*** Opening of Given data ***
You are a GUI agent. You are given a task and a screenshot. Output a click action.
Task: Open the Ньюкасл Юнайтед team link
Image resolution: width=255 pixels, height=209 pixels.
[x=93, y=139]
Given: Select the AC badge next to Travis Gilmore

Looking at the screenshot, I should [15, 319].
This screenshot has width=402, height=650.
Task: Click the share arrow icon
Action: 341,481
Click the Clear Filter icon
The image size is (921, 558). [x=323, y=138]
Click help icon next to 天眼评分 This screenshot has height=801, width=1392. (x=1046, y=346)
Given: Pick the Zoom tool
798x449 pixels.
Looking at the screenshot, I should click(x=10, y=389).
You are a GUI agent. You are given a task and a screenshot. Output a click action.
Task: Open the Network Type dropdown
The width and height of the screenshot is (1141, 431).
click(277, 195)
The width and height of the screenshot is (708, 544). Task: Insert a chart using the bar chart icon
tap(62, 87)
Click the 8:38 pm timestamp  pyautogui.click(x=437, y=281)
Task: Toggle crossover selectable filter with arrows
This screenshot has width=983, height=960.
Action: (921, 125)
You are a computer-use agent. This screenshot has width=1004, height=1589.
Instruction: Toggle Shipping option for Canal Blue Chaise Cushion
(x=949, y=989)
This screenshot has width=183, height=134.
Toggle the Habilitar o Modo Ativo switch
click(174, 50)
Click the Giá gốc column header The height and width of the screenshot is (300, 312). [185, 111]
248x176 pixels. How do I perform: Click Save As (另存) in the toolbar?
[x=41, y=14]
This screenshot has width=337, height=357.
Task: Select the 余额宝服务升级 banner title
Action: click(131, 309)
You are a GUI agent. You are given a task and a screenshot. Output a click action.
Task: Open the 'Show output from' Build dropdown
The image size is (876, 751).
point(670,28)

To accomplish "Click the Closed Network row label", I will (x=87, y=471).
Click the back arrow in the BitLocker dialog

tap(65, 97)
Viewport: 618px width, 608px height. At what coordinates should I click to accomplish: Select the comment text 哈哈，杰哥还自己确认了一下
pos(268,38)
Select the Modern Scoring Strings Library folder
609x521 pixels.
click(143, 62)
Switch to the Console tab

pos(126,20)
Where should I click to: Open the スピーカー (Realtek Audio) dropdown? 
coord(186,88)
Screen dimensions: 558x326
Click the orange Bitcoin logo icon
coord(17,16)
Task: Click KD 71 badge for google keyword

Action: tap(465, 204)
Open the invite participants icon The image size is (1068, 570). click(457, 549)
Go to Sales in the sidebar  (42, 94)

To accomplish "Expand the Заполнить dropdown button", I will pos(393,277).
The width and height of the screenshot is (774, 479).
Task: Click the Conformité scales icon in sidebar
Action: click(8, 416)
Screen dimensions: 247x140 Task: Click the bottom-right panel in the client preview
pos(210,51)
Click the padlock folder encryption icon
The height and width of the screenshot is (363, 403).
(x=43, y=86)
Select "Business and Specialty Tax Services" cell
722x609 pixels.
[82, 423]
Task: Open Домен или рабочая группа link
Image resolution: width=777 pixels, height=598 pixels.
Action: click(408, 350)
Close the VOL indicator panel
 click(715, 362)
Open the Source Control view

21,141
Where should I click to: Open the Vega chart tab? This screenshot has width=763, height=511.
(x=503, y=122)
*** Close of Given data ***
Description of the task: Please, from the material above, copy only the lines from the line with "Toggle the Habilitar o Modo Ativo switch" up to and including the line with "Click the Giá", exactly as written.

Problem solution:
Toggle the Habilitar o Modo Ativo switch
click(174, 50)
Click the Giá gốc column header The height and width of the screenshot is (300, 312). [185, 111]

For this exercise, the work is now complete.